Erika Techera's article – apart from, but related to, the symposium articles – on shark conservation provides a practical illustration of the value of multiple notions of environmental law, as well as what they may help to illuminate or potentially to conceal. In particular, her contribution reminds us that globalized accounts sometimes overlook the significance of cultural variables, which remain of crucial import especially in developing states.Footnote 20 This coheres with the warning in Natasha Affolder's symposium article regarding the potential ‘perils’ of the GEL approach, which may create its own anxieties about the potential risks of exclusion. Affolder thus calls for globally focused studies to be undertaken with humility and caution.Footnote 21
Techera's analysis of shark conservation in the island states of the Indo-Pacific region concludes that the diverse histories of these states, stretching back across thousands of years of transoceanic settlement, led to broadly divergent beliefs about aquatic life generally and sharks in particular. Contemporary attitudes, far from homogenizing in a modern and globalized melting-pot, remain distinctive and continue to exert contrastive pressures on both state and non-state approaches to shark management. While some Pacific cultures have mythologized sharks and attributed spiritual powers to them, others – such as island societies in the Indian Ocean – have regarded sharks with spiritual indifference, allowing economic factors to drive patterns of shark utilization. ‘Shark sanctuaries’ have emerged in a number of Indo-Pacific island states, but Techera cautions that this common label, often employed in media accounts, obscures a great deal of variation in shark management. A ‘sanctuary’ typically denotes the operation of a stringent area management regime, yet most of the states in Techera's study eschew area-specific rules, choosing instead to address shark management and conservation through fisheries regulation. Here the variation is substantial. Fisheries laws across the region reflect considerably different strategies, evidenced in disparate finning and bycatch rules as well as equipment restrictions. ‘The variances in the laws’, Techera writes, ‘are likely to relate at least in part to underlying cultural diversity, given the history of customs and practices surrounding sharks in the Pacific and the history of shark fishing in the Indian Ocean’.Footnote 22
Following the approach of transnational environmental legal research, Techera's study extends beyond formal, black-letter fisheries rules to consider non-consumptive shark-related policies, including those pertaining to marine tourism and human safety, as well as the issues of implementation, compliance, and enforcement that are crucial to the actual impact of a given management approach.
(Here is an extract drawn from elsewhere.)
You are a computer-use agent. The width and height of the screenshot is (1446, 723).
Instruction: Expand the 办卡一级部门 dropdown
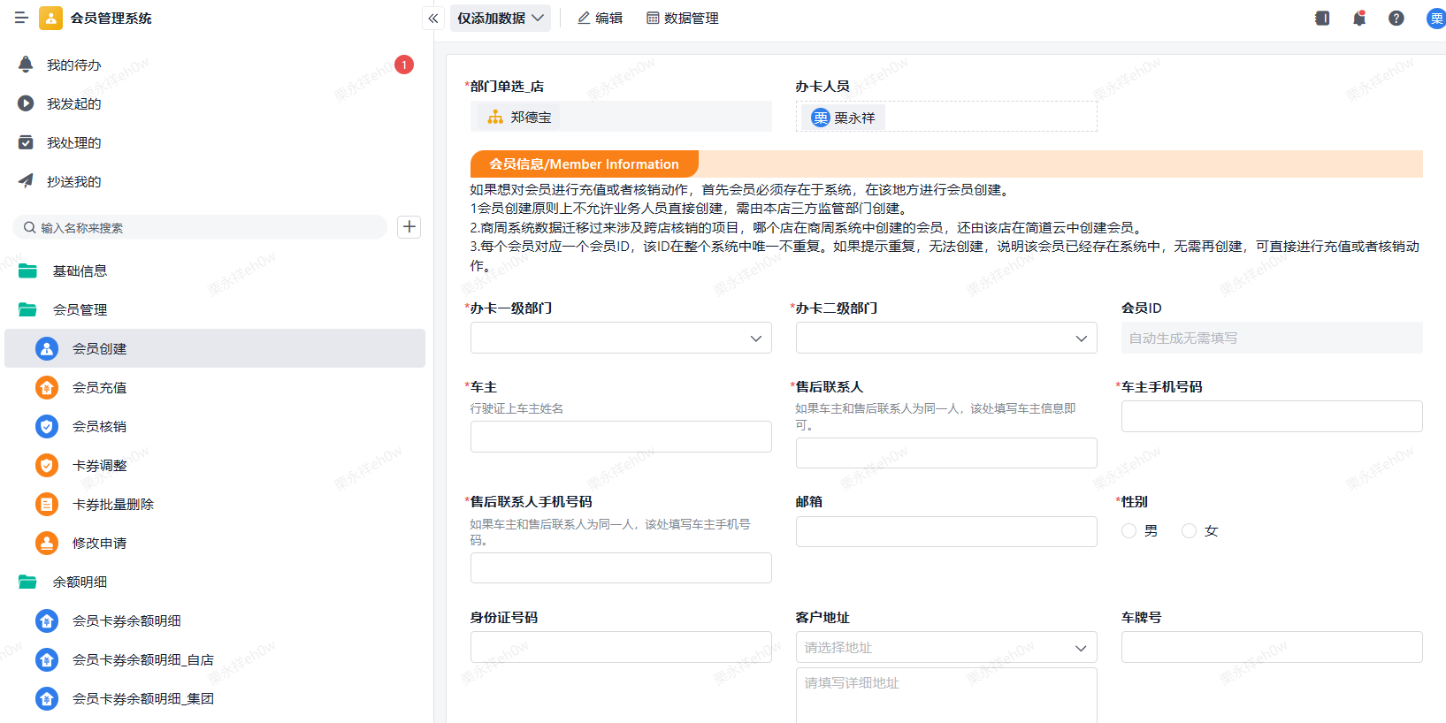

Although Techera takes comfort in the fact that ‘concern for sharks is becoming more widespread’, she acknowledges that the effectiveness of protective policies is still very much in doubt: ‘paper parks and unenforced protection’, she cautions, ‘are of little value’.Footnote 23 Thus subsequent research and policy work must continue to examine the relationship between cultural values and their enhancement of or derogation from conservation objectives.
5. CONCLUSION
The conclusion that transnational environmental law, alongside ‘other’ notions of environmental law, provides valuable pluralism in understanding the complexities of contemporary environmental problems and legal responses may seem an obvious one for editors of a journal like TEL. Nonetheless, the application of a transnational environmental lens, complemented by other environmental law perspectives, offers a fuller picture of issues like the Amazonian forest fires or shark conservation in the Indo-Pacific than conventional categories of state and international law can present. The view that emerges as a consequence is kaleidoscopic, fragmenting and changing with every turn, simultaneously drawing our eye to the whole as well as to distinctive individual parts.